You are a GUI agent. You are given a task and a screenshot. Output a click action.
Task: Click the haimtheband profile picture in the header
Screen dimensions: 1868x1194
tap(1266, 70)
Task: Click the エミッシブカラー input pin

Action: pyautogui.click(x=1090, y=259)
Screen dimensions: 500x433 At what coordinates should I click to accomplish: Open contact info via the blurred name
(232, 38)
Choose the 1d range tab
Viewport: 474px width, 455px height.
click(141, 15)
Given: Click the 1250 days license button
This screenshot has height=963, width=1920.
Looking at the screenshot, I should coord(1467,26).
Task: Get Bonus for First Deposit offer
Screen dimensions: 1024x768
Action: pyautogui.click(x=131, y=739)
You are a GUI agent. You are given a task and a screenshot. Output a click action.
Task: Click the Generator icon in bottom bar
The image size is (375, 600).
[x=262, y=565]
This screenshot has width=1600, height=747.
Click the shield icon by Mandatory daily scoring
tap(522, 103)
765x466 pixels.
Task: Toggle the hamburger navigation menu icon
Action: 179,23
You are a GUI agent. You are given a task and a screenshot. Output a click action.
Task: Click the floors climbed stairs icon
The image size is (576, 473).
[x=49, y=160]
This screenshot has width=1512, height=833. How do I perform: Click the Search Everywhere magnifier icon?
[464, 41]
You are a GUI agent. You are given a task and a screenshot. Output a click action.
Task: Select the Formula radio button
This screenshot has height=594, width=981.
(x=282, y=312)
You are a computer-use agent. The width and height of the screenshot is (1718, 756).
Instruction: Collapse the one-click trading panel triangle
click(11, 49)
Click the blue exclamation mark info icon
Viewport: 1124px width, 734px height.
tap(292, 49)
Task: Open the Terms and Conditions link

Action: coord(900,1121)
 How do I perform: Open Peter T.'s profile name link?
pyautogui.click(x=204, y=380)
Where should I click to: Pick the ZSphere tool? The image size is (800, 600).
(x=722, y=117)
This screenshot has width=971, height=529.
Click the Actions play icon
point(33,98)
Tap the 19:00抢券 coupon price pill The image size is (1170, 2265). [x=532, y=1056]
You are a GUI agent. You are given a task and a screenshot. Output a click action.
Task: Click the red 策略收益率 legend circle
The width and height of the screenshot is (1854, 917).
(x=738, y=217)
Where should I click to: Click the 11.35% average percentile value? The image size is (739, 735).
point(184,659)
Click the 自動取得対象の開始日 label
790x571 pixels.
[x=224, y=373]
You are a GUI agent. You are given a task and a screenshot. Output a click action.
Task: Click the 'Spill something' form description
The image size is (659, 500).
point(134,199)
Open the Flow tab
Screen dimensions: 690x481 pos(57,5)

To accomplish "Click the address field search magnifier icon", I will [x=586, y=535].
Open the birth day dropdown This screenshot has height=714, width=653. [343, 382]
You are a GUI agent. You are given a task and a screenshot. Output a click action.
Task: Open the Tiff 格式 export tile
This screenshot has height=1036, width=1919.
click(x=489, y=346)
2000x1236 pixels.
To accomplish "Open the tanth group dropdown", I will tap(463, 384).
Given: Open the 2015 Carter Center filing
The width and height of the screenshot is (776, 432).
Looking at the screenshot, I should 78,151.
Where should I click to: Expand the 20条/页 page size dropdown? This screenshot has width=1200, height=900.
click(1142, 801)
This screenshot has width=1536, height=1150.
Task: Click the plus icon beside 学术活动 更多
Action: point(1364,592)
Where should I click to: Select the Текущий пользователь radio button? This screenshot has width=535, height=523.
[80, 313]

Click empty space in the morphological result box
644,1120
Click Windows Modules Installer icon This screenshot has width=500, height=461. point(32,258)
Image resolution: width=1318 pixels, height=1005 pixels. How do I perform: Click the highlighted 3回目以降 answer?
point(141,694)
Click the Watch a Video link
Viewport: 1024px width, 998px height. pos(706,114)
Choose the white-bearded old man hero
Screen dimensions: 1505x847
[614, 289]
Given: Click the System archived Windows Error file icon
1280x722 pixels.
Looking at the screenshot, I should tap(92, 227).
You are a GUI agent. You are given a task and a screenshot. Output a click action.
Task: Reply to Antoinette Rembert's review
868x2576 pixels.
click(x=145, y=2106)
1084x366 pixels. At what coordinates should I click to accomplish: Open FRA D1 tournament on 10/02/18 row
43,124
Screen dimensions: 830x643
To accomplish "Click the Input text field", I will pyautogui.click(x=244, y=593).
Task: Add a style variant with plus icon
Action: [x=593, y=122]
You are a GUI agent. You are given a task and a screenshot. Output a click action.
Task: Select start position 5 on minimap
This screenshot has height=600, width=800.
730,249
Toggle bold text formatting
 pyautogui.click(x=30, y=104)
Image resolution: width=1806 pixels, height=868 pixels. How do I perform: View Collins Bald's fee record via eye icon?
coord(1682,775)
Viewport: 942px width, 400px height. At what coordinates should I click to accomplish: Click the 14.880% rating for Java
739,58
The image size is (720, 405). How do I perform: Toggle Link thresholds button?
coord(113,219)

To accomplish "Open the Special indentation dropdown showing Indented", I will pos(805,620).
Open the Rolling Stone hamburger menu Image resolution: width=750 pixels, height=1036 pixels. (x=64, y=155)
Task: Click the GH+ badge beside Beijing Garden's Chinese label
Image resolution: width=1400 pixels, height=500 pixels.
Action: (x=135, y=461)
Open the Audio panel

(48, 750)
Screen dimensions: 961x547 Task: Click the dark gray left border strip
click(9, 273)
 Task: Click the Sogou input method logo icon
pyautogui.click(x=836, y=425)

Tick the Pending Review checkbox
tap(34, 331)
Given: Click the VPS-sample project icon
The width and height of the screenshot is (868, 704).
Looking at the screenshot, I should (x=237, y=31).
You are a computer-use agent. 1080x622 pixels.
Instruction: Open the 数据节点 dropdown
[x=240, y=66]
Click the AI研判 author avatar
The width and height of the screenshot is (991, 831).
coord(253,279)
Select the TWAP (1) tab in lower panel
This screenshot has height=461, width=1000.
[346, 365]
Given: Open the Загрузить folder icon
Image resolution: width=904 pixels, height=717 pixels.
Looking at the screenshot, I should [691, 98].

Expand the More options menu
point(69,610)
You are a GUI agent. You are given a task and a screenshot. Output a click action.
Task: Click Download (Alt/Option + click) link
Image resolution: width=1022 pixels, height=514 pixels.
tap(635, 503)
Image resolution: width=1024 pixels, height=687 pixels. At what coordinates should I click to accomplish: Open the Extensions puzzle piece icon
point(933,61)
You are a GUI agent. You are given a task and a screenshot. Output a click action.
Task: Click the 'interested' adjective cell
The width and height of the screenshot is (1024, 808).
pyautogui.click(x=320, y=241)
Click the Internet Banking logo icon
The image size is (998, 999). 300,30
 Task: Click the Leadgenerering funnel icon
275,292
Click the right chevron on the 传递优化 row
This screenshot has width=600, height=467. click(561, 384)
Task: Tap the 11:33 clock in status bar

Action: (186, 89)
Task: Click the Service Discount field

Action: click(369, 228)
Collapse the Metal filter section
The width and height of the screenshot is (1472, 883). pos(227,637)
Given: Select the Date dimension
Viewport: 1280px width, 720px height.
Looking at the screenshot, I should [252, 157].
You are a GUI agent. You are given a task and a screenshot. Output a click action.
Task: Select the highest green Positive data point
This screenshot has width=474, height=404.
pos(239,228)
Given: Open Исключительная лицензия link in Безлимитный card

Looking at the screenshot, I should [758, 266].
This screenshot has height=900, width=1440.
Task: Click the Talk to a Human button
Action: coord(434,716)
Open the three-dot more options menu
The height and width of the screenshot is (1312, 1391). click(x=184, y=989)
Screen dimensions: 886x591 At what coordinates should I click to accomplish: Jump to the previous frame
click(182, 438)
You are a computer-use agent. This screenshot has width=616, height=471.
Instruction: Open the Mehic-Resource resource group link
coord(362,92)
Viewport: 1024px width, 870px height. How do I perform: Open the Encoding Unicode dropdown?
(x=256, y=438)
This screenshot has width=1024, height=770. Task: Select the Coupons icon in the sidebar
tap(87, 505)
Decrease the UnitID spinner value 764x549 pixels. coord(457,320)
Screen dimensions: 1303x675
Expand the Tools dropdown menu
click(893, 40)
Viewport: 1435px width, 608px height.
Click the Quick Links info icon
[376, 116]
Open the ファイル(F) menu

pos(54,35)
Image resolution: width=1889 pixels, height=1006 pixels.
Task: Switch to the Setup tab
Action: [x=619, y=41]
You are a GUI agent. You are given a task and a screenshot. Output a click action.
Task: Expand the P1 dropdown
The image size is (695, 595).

# [ASSIGNMENT]
Look through the data above for lines holding the word "computer". State how many there are and nothing else.

# [WRITTEN RESPONSE]
3